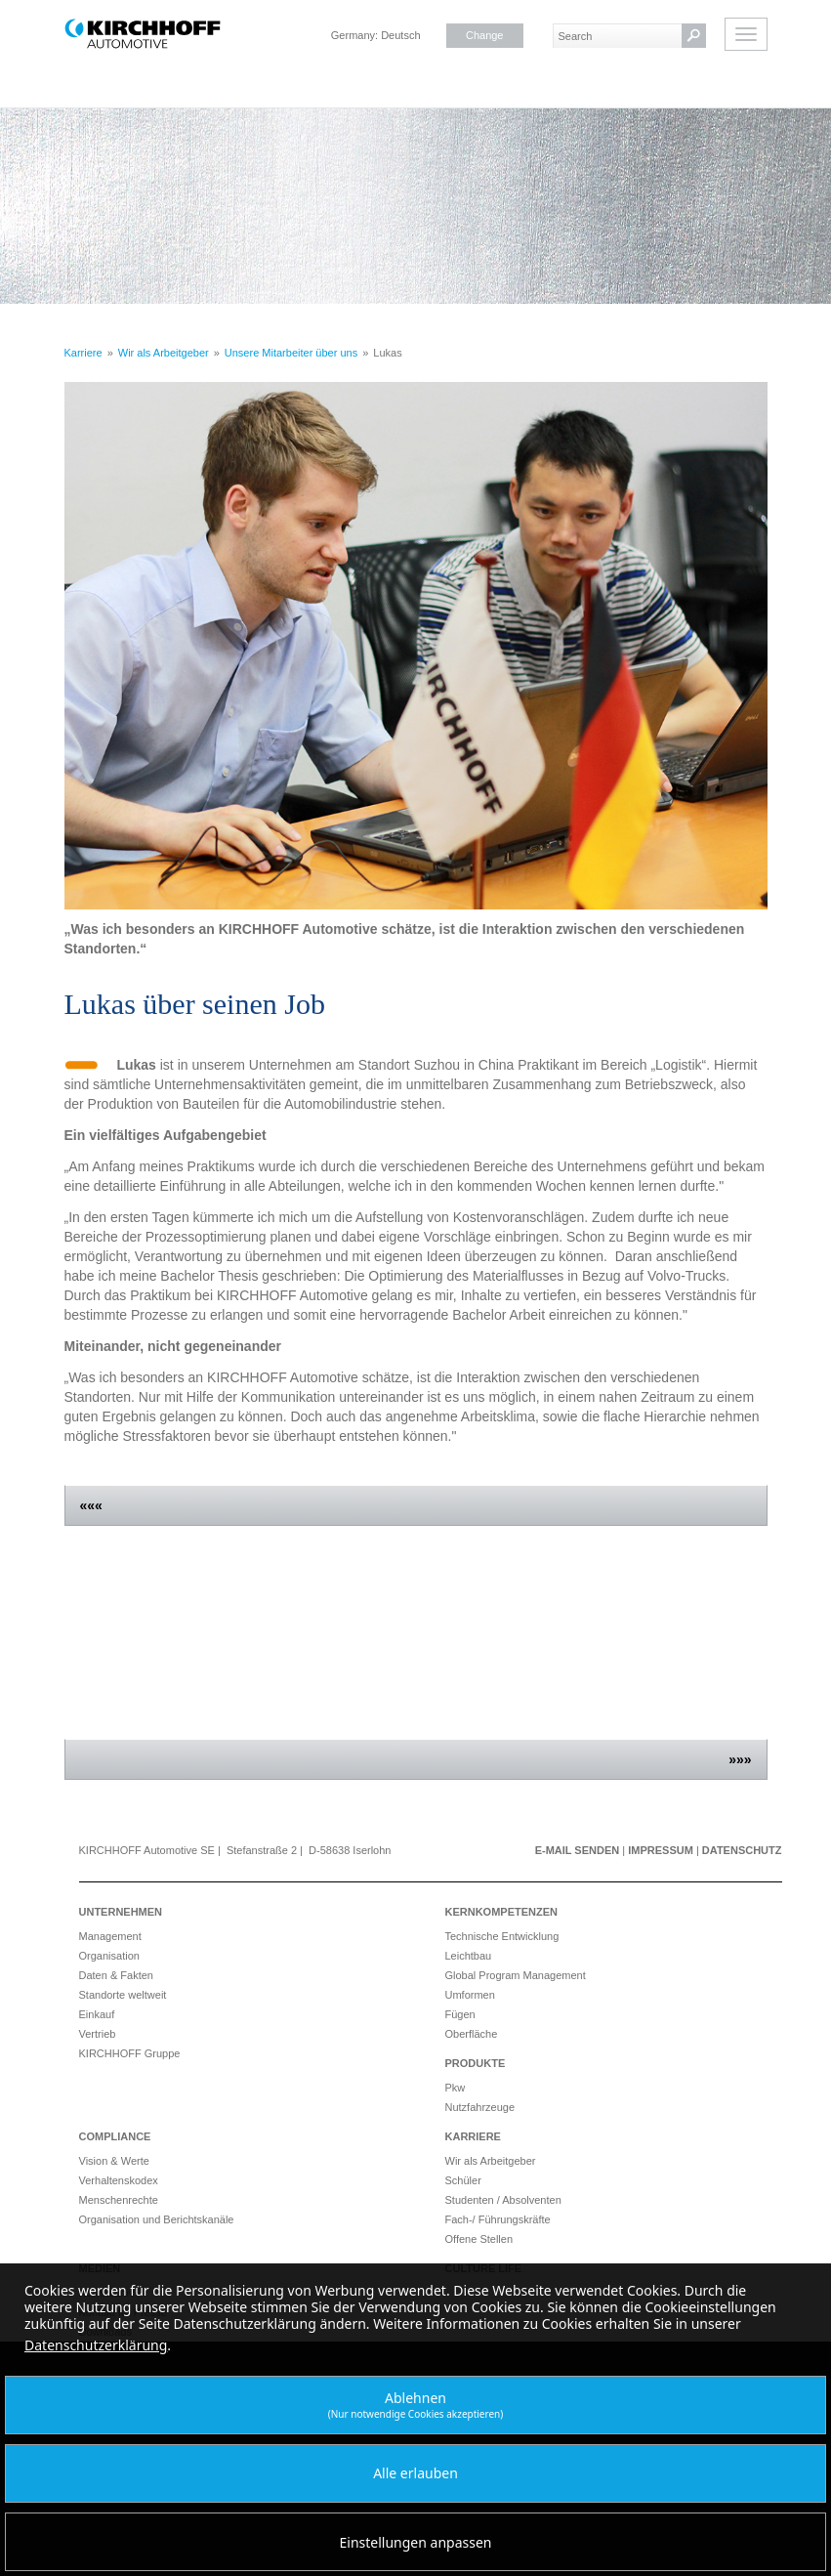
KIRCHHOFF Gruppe (130, 2053)
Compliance (115, 2136)
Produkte (475, 2063)
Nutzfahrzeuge (480, 2107)
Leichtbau (468, 1956)
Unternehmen (121, 1912)
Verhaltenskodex (118, 2180)
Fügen (460, 2014)
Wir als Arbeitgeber (490, 2161)
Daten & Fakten (116, 1975)
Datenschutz (742, 1850)
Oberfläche (471, 2034)
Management (110, 1936)
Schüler (463, 2180)
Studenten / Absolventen (503, 2200)
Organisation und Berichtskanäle (156, 2219)
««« (91, 1505)
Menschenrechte (118, 2200)
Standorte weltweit (123, 1995)
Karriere (473, 2136)
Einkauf (97, 2014)
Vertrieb (97, 2034)
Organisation (109, 1956)
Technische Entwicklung (502, 1936)
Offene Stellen (479, 2239)
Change (485, 35)
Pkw (455, 2087)
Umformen (470, 1995)
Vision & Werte (114, 2161)
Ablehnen (416, 2404)
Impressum (660, 1850)
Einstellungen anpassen (416, 2542)
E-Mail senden (577, 1850)
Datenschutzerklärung (95, 2345)
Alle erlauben (415, 2473)
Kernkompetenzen (502, 1912)
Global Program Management (515, 1975)
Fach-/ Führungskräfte (498, 2219)
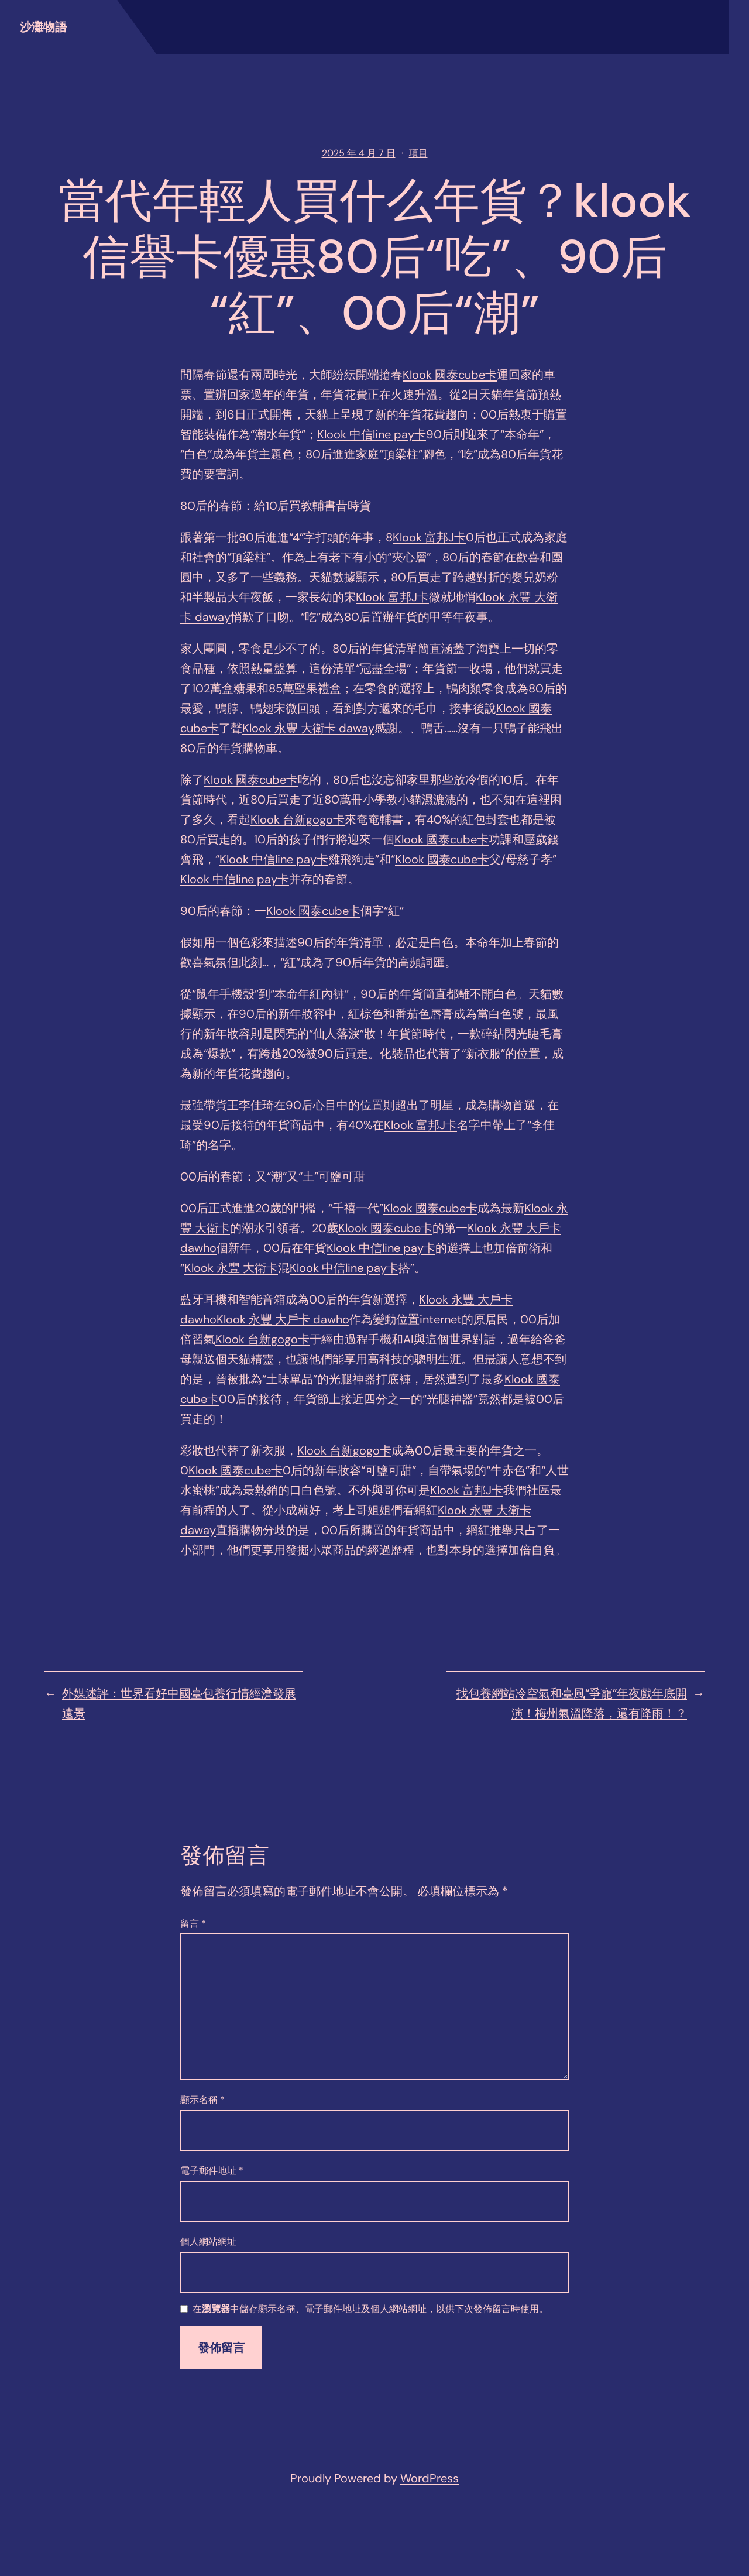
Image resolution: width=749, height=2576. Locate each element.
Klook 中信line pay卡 (371, 434)
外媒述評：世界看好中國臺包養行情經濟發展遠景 (179, 1703)
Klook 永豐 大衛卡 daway (308, 728)
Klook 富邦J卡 (429, 537)
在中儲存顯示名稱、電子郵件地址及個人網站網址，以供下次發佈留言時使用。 (370, 2309)
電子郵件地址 (211, 2171)
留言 (193, 1924)
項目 (418, 153)
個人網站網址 (208, 2241)
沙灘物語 (43, 27)
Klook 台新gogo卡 (297, 819)
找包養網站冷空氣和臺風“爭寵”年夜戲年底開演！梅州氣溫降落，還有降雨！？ (571, 1703)
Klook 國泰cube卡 (450, 374)
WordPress (429, 2478)
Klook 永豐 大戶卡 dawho (283, 1319)
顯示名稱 (202, 2100)
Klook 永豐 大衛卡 (231, 1267)
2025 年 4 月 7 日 (359, 153)
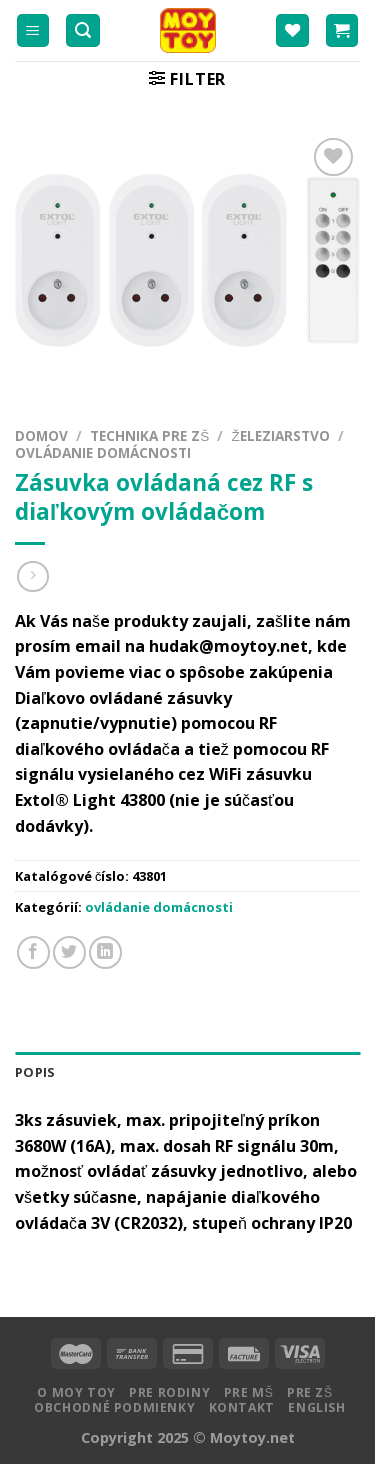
________________
Written request = Can you copy every line of the records above verbatim, leaving the pictures out?

Correct output =
KIRCHHOFF Gruppe (130, 2053)
Compliance (115, 2136)
Produkte (475, 2063)
Nutzfahrzeuge (480, 2107)
Leichtbau (468, 1956)
Unternehmen (121, 1912)
Verhaltenskodex (118, 2180)
Fügen (460, 2014)
Wir als Arbeitgeber (490, 2161)
Daten & Fakten (116, 1975)
Datenschutz (742, 1850)
Oberfläche (471, 2034)
Management (110, 1936)
Schüler (463, 2180)
Studenten / Absolventen (503, 2200)
Organisation und Berichtskanäle (156, 2219)
««« (91, 1505)
Menschenrechte (118, 2200)
Standorte weltweit (123, 1995)
Karriere (473, 2136)
Einkauf (97, 2014)
Vertrieb (97, 2034)
Organisation (109, 1956)
Technische Entwicklung (502, 1936)
Offene Stellen (479, 2239)
Change (485, 35)
Pkw (455, 2087)
Umformen (470, 1995)
Vision & Werte (114, 2161)
Ablehnen (416, 2404)
Impressum (660, 1850)
Einstellungen anpassen (416, 2542)
E-Mail senden (577, 1850)
Datenschutzerklärung (95, 2345)
Alle erlauben (415, 2473)
Kernkompetenzen (502, 1912)
Global Program Management (515, 1975)
Fach-/ Führungskräfte (498, 2219)
Image resolution: width=749, height=2576. Locate each element.
Klook 中信line pay卡 (371, 434)
外媒述評：世界看好中國臺包養行情經濟發展遠景 (179, 1703)
Klook 永豐 大衛卡 daway (308, 728)
Klook 富邦J卡 (429, 537)
在中儲存顯示名稱、電子郵件地址及個人網站網址，以供下次發佈留言時使用。 (370, 2309)
電子郵件地址 (211, 2171)
留言 (193, 1924)
項目 (418, 153)
個人網站網址 (208, 2241)
沙灘物語 (43, 27)
Klook 台新gogo卡 (297, 819)
找包養網站冷空氣和臺風“爭寵”年夜戲年底開演！梅州氣溫降落，還有降雨！？ (571, 1703)
Klook 國泰cube卡 (450, 374)
WordPress (429, 2478)
Klook 永豐 大戶卡 dawho (283, 1319)
顯示名稱 (202, 2100)
Klook 永豐 大衛卡 (231, 1267)
2025 年 4 月 7 日 (359, 153)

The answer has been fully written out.